Accuracy: We do not store data long-term, so accuracy concerns are minimal.
Storage Limitation: Data is not stored beyond the immediate session.
Integrity and Confidentiality: All API requests are made over HTTPS (encrypted connections).

🔒 Security Measures

We take security seriously and implement the following measures:

HTTPS Only: All API requests are made over secure HTTPS connections.
Content Security Policy (CSP): Strict CSP rules prevent XSS attacks and unauthorized code execution.
Input Sanitization: All user inputs are validated and sanitized before processing.
No Third-Party Scripts: We do not load any third-party JavaScript libraries from CDNs.
Minimal Permissions: We request only the permissions necessary for core functionality.
Code Review: All code is reviewed by Chrome Web Store before publication.

📝 Changes to This Policy

We may update this privacy policy from time to time to reflect changes in our practices or for legal, operational, or regulatory reasons.

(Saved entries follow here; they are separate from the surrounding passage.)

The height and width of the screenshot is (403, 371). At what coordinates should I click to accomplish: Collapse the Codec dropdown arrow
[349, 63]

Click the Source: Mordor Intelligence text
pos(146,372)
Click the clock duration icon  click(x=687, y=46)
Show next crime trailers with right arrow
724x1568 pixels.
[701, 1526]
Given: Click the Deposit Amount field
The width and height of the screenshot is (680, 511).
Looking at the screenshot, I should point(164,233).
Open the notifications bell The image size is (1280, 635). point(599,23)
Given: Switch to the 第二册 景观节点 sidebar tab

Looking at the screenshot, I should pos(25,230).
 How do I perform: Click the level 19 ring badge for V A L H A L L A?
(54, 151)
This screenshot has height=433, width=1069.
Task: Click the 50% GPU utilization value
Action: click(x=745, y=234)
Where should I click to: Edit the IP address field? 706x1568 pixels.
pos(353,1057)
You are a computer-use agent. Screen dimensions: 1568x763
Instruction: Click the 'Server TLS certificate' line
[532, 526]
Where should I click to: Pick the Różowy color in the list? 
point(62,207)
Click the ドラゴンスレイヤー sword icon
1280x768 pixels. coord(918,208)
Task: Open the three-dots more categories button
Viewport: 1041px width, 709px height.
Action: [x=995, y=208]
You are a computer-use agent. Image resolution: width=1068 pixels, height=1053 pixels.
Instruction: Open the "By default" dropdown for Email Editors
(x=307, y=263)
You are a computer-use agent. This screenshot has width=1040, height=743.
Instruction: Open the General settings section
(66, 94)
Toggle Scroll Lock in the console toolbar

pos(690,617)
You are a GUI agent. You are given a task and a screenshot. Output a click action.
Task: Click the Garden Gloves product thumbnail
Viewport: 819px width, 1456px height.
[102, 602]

Notification: When we make changes, we will update the "Last Updated" date at the top of this page. For significant changes, we may notify users through the extension's update notes or Chrome Web Store listing.

Your Continued Use: By continuing to use the extension after changes are posted, you accept the updated privacy policy.

📧 Contact Us

If you have any questions, concerns, or requests regarding this privacy policy or how we handle your data, please contact us:

Developer: Layerweb

Website: https://layerweb.com.tr

Support: For technical support or privacy inquiries, please visit our website or contact us through Chrome Web Store.

Data Subject Rights

Under GDPR and KVKK, you have the right to:

Access your personal data (though we store none)
Rectify inaccurate data
Request deletion of your data
Object to data processing
Data portability
Withdraw consent at any time

To exercise these rights, simply uninstall the extension or disable specific features in Settings.

⚠️ Disclaimer

Educational & Professional Use Only: This extension is designed for network administrators, web developers, and security professionals for legitimate testing and analysis purposes.

No Warranty: The extension is provided "as is" without warranty of any kind. We are not responsible for any damages or data loss resulting from the use of this extension.

Third-Party APIs: The accuracy and availability of results depend on third-party API services. We are not responsible for the accuracy, reliability, or privacy practices of these external services.

Legal Compliance: Users are responsible for ensuring their use of this extension complies with applicable laws and regulations in their jurisdiction.